4. Keeping Every Cent in an Online Savings Account
Online high-yield savings accounts pay more than a regular savings account; therefore, these are an option if you’re growing your emergency fund. However, it can take 2 to 3 days to transfer money from an online savings account to your brick-and-mortar bank. This is a headache if you need immediate cash for an emergency. While it’s good to keep the bulk of your cash in an online high-yield savings account, also keep cash in your regular savings for quicker access.

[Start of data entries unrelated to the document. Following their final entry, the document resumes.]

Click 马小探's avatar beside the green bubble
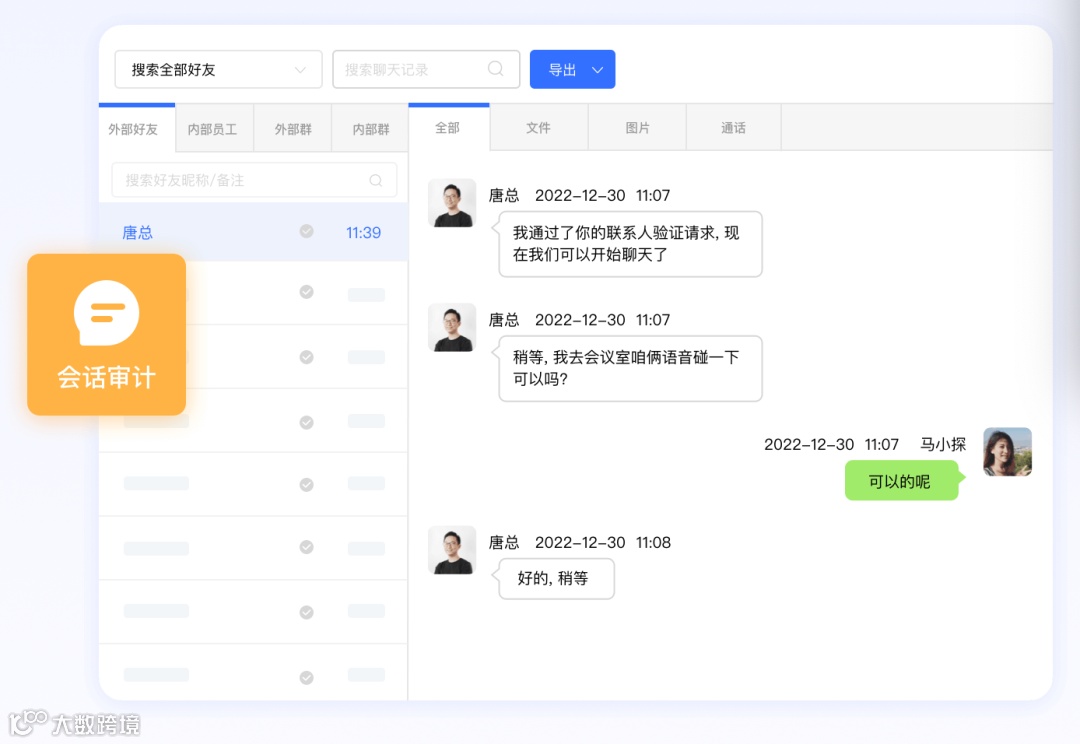Viewport: 1080px width, 744px height. click(1007, 451)
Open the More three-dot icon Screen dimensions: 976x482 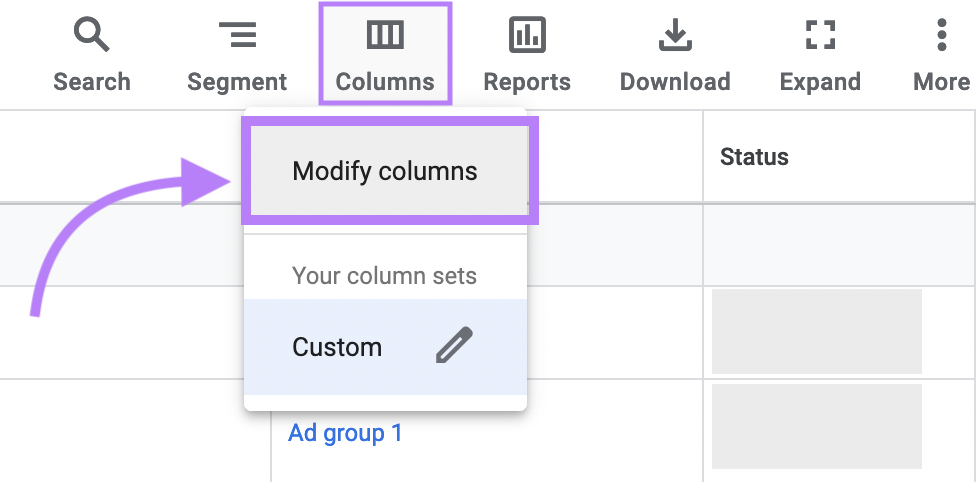click(941, 34)
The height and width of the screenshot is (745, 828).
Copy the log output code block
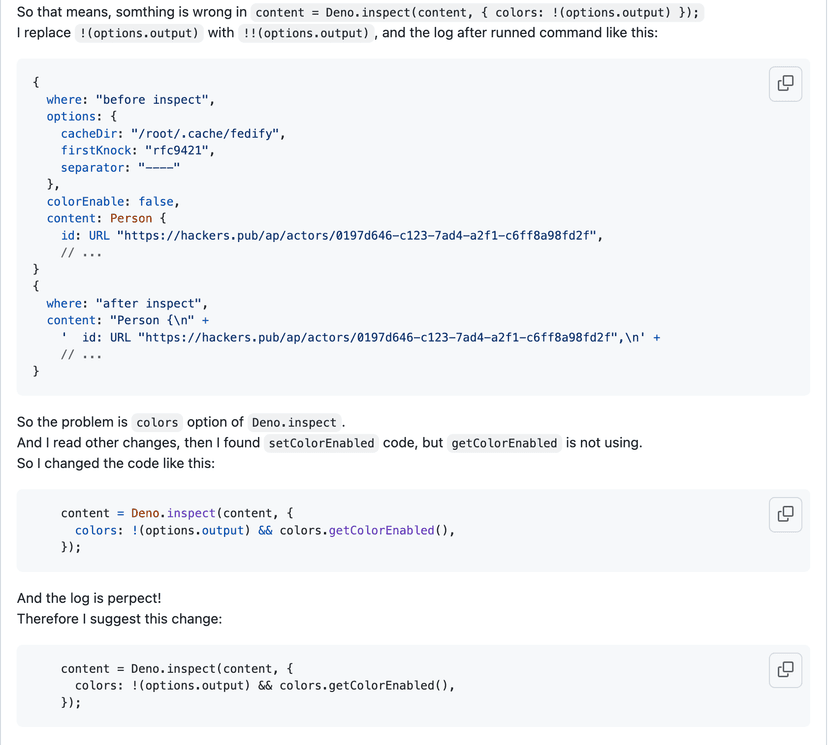pos(785,84)
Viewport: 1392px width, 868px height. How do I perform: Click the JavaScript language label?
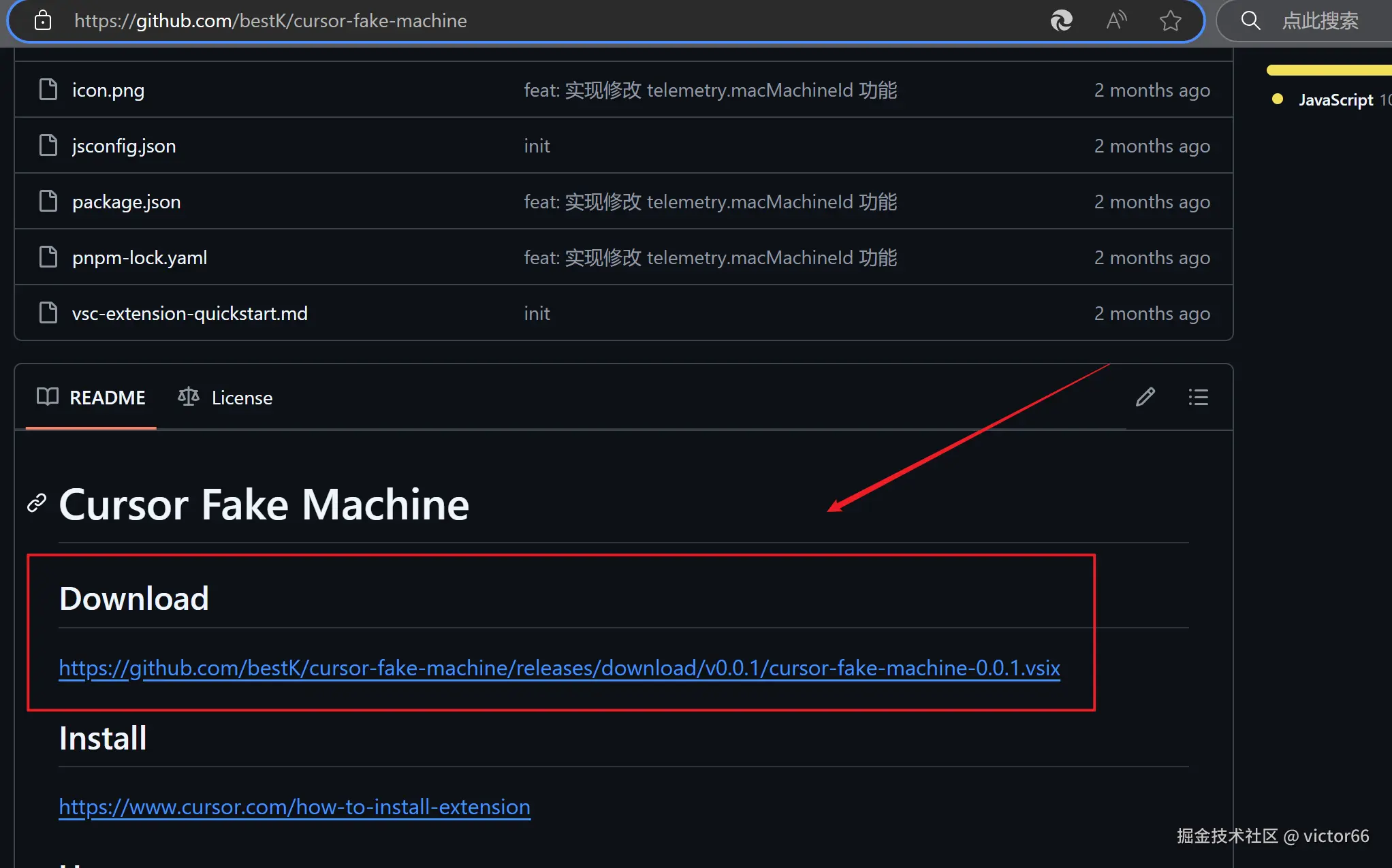[x=1335, y=100]
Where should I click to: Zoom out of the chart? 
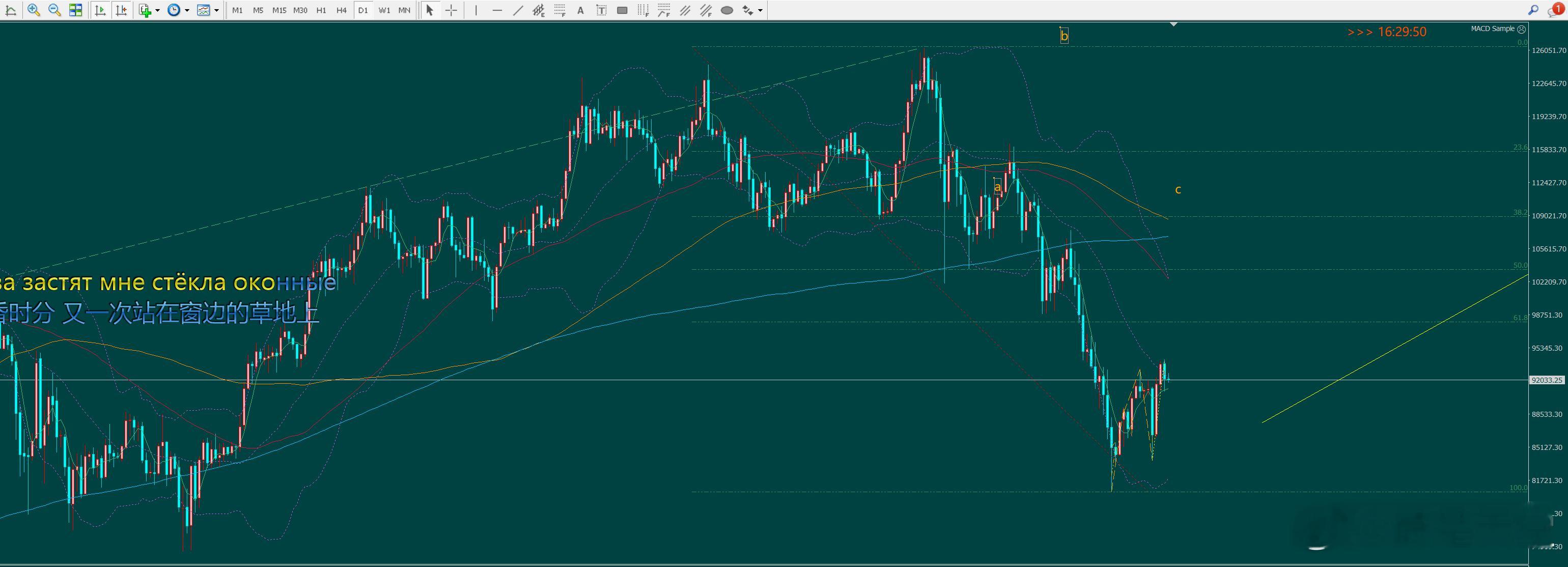(x=54, y=10)
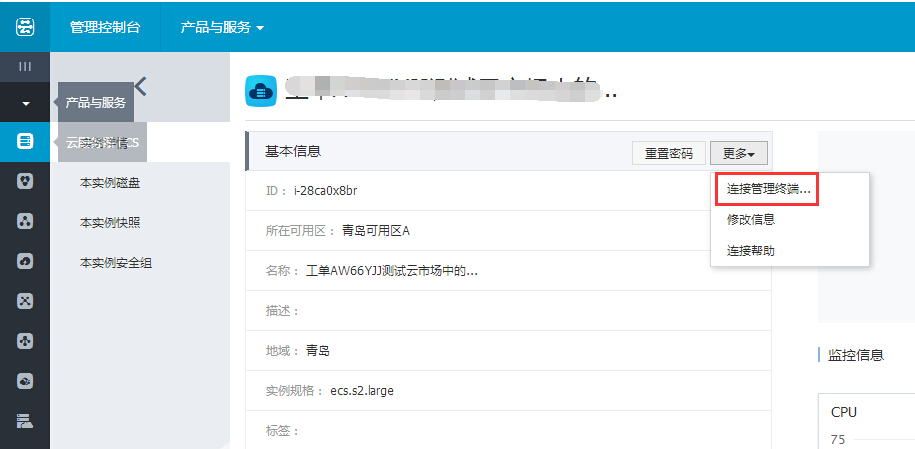Click the three-bar sidebar collapse handle

pyautogui.click(x=25, y=66)
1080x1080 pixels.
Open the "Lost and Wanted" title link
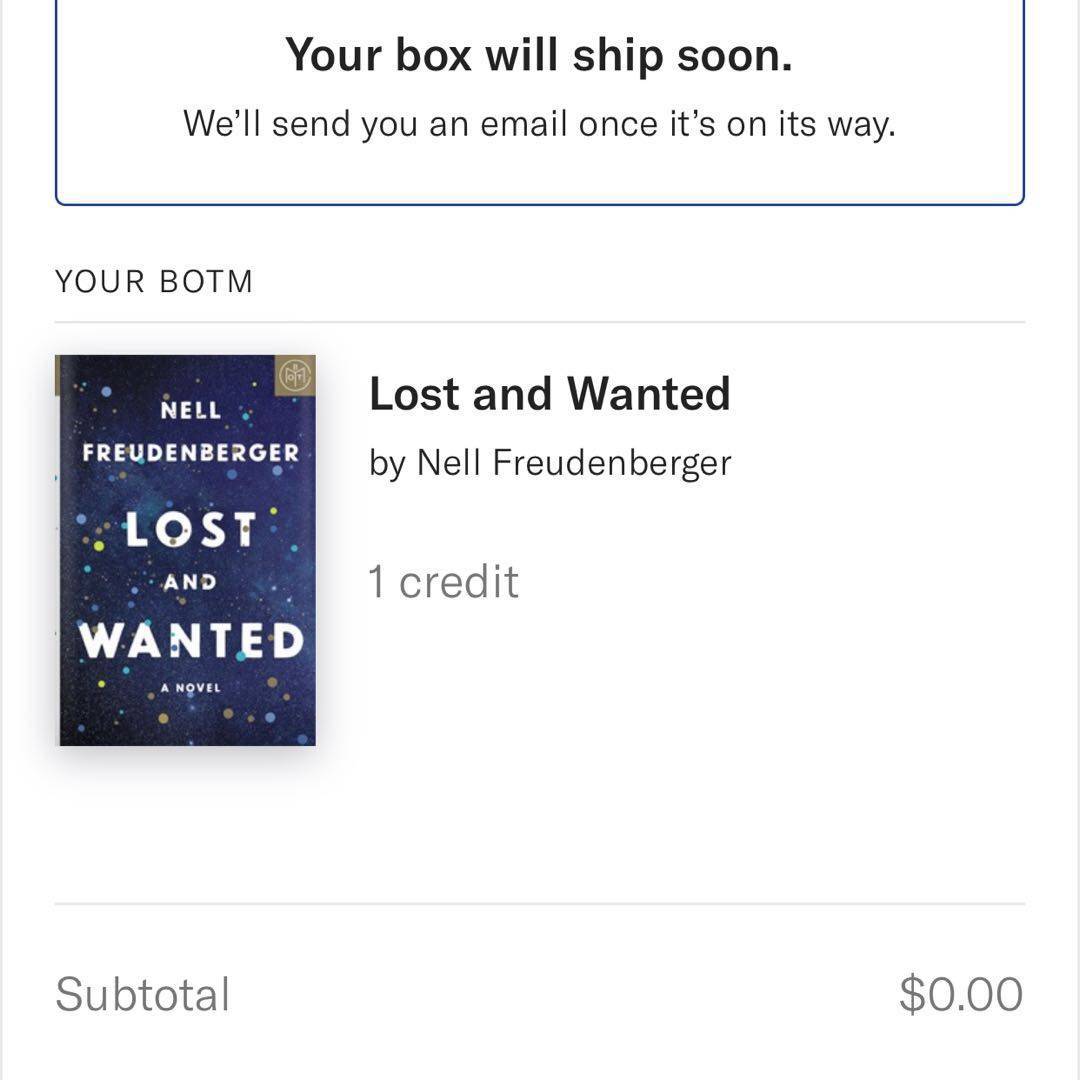pos(549,394)
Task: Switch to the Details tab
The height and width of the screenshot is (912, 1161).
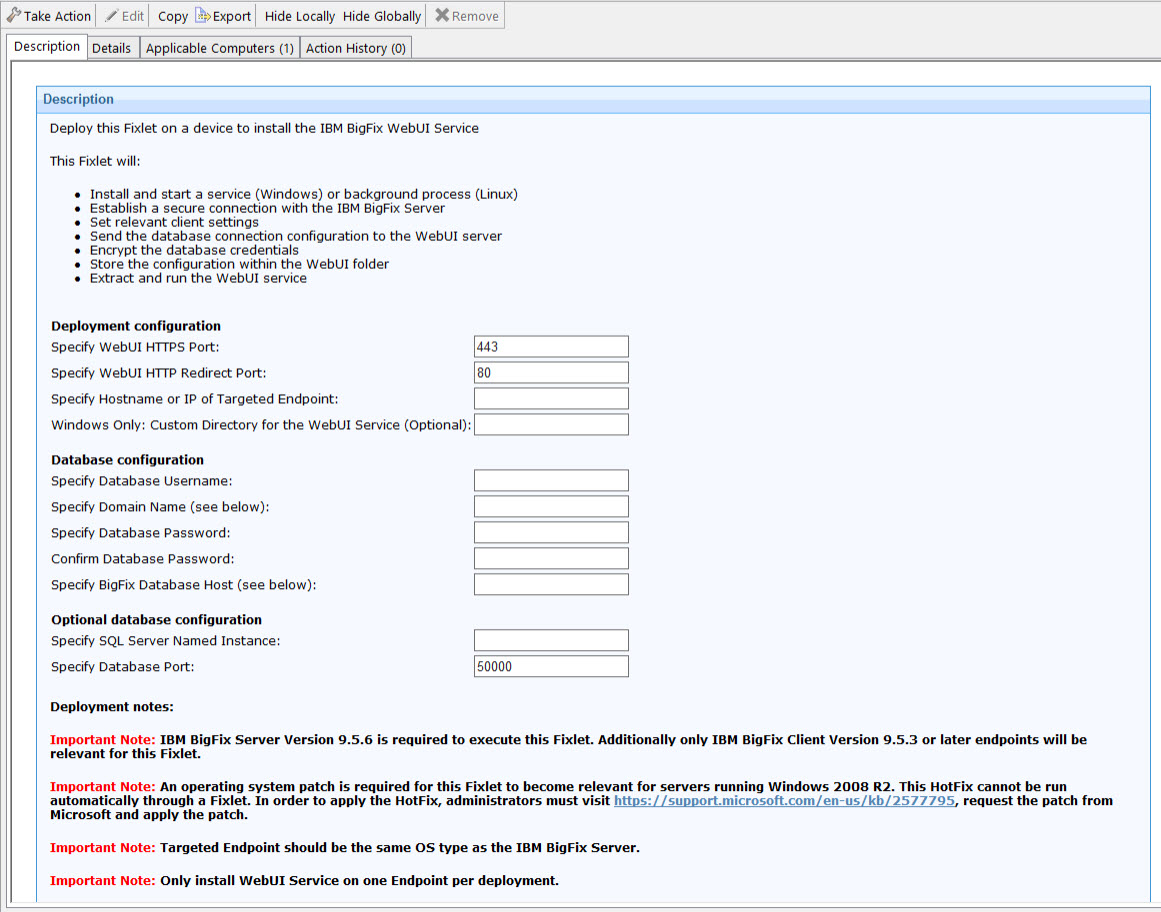Action: pos(112,47)
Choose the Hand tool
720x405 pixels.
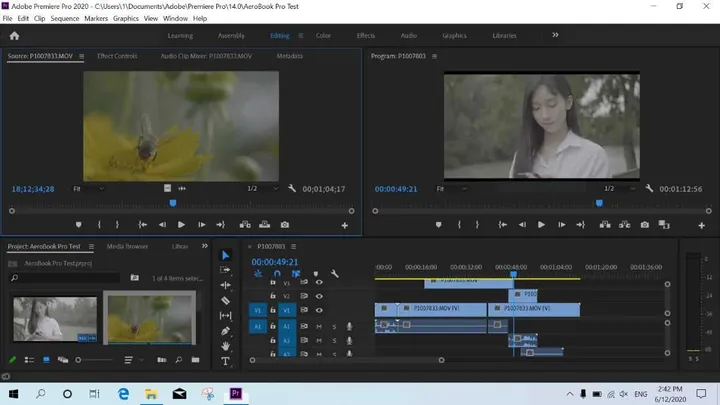click(x=225, y=346)
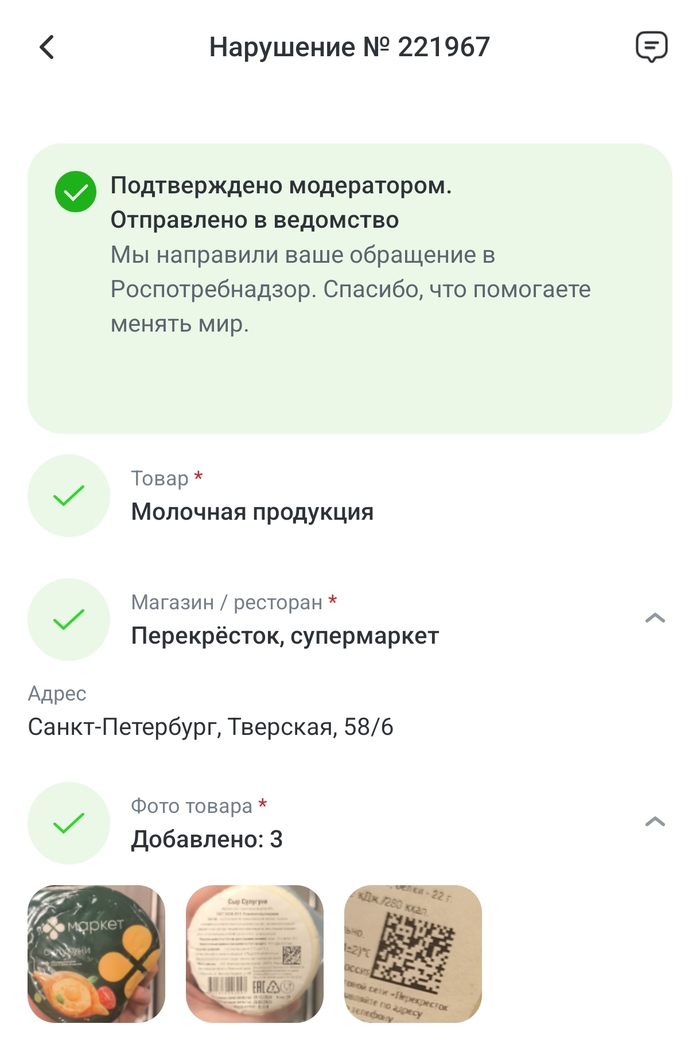
Task: Click the Добавлено: 3 photo count
Action: (207, 840)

5. Jumping the Gun with Automated Savings
Automating your savings is recommended if you’re disciplined enough to transfer money into your savings account. With your savings on autopilot, you schedule automatic transfers each week, biweekly or monthly. Although a good plan, make sure this schedule works with your pay schedule. Automating your savings is easier if you earn a set salary or get paid the same time each month. But if you work in sales, or if you’re a freelancer with fluctuating income, automatic savings might not work.
6. Ignoring High Credit Card Debt
An emergency savings account is important, but if you have a ton of credit card debt, paying down debt should also be a priority. For many households, “the best return on their money is to pay down credit card debt,” says MSN.com. This not only reduces credit card balances, it also reduces interest charges, improves credit and restores peace of mind.
7. Not Replenishing Your Account
Realistically speaking, there will be times when you’ll need to take money from your savings account — maybe cash to tide you over until payday. Nothing’s wrong with this; however, to keep growing your savings, pay yourself back.
Unfortunately, increasing your emergency savings is much easier said than done. However, with a realistic plan and commitment, you can build your account and achieve a 3 to 6-month cash reserve. Is your bank account prepared for a financial emergency?